How To Make Flour

Wren Everett / Insteading

One of my favorite college coffeehouses was across the street from a milling company. I spent many hours sketching and sipping their various brews, the mood-lit ambiance of the cafe constantly underscored by the low hum of unseen machines turning grain into flour. Anyone who parked more than an hour on the that street would inevitably come back to a car lightly dusted with fine flour — made airborne by the sheer volume of wheat processed there.

The grain mill had a sort of mysteriousness. It was tall, imposing, and inaccessible to non-employees. But the act of milling grain into flour need not be some hidden process locked behind a set of industrial doors. For millennia, this most basic of tasks took place in the home, and it still has a place in it. The sound of grain being milled for daily bread can be a pleasant underscore to your own tea and coffee-sipping.

Data provided |
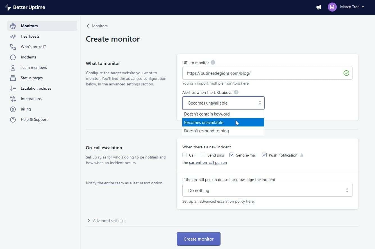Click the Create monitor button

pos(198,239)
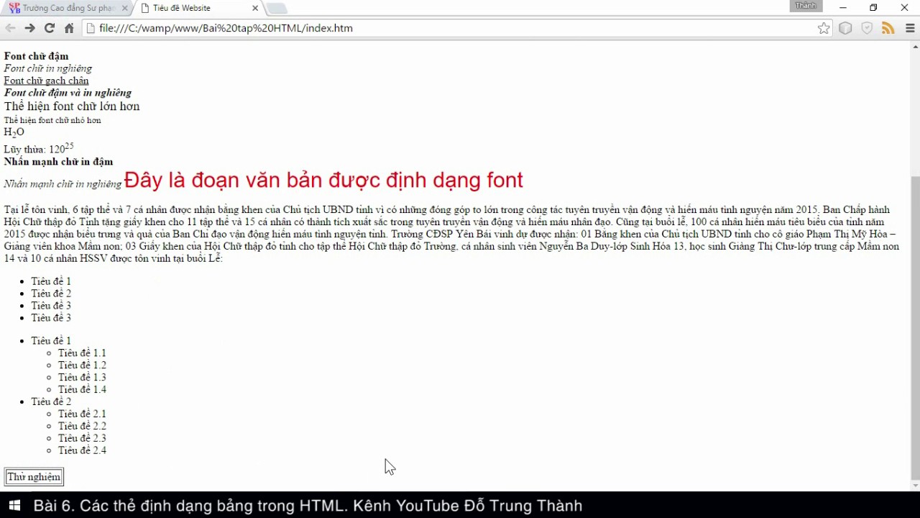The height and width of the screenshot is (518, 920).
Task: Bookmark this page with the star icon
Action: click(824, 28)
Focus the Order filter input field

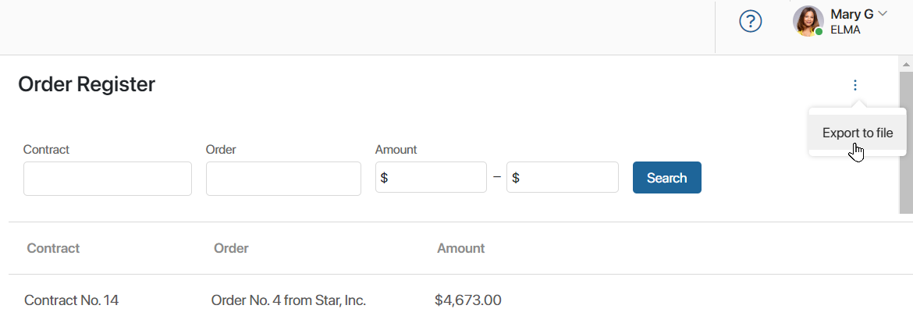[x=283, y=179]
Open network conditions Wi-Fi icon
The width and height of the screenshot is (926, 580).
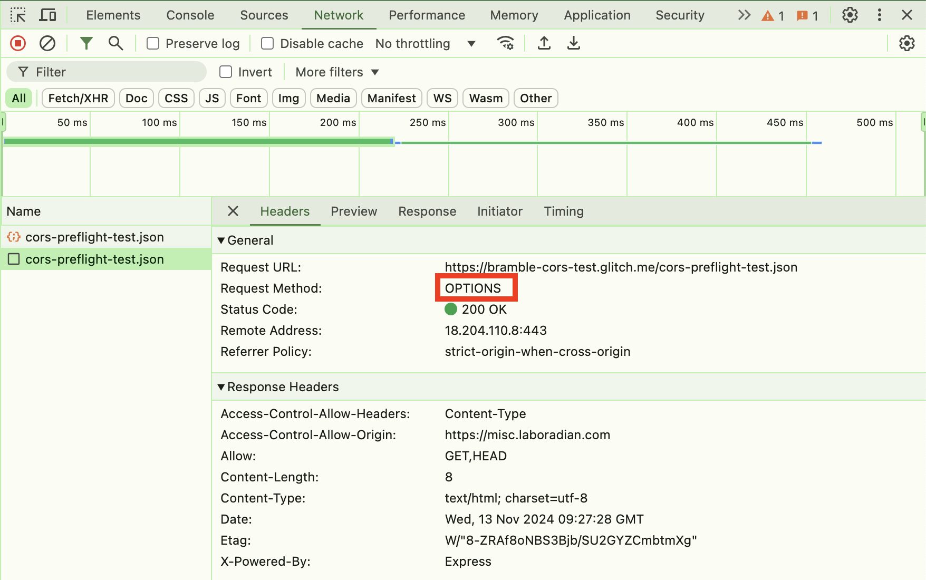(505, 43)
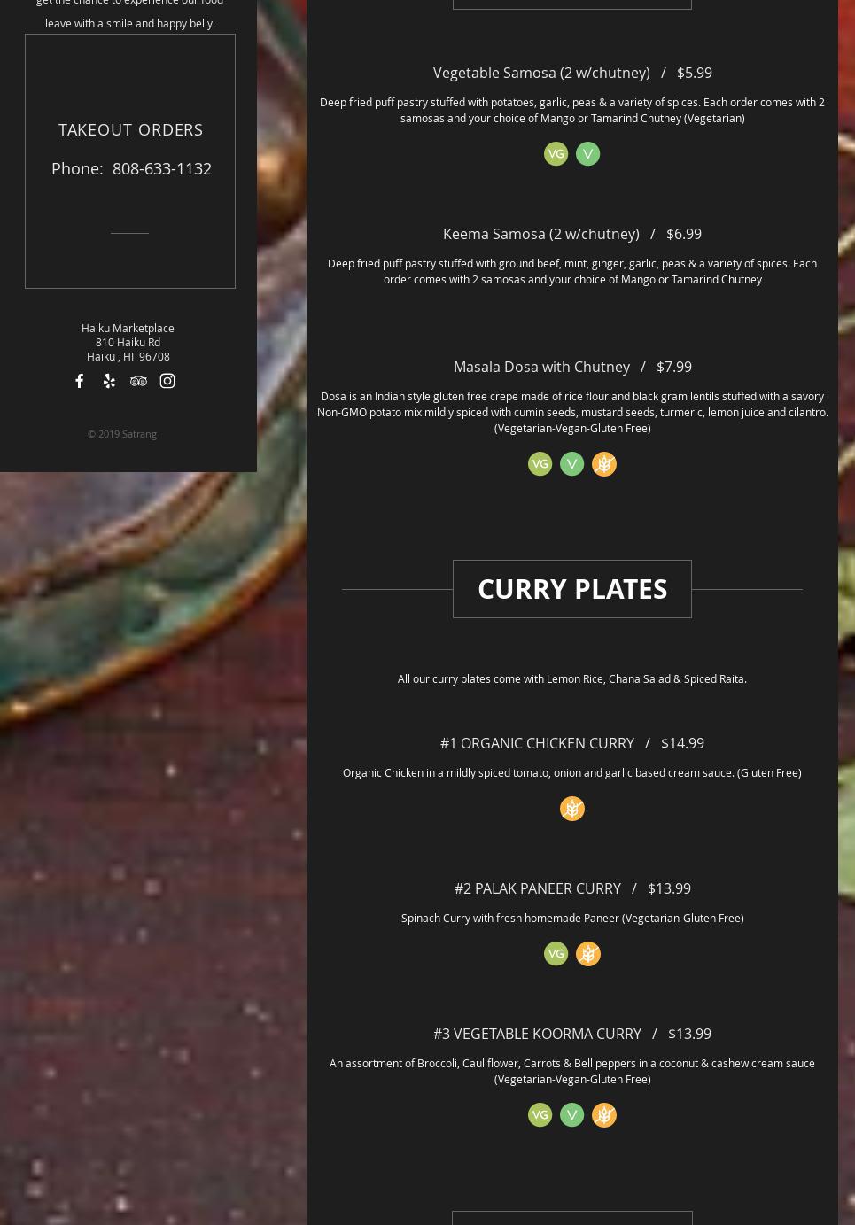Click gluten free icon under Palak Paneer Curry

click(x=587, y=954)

Exercise 1 | Update the flour-making piece by writing out everything from "The grain mill" down to "tea and coffee-sipping." with "grain mill" changed to "flour mill".
Exercise 2 |
Answer these questions from the flour-making piece:
(a) What business was the coffeehouse across the street from?
(b) What covered a car parked on that street for more than an hour?
(c) For how long did milling grain take place in the home?

Exercise output 1 |
The flour mill had a sort of mysteriousness. It was tall, imposing, and inaccessible to non-employees. But the act of milling grain into flour need not be some hidden process locked behind a set of industrial doors. For millennia, this most basic of tasks took place in the home, and it still has a place in it. The sound of grain being milled for daily bread can be a pleasant underscore to your own tea and coffee-sipping.

Exercise output 2 |
(a) A milling company.
(b) A light dusting of fine flour.
(c) For millennia.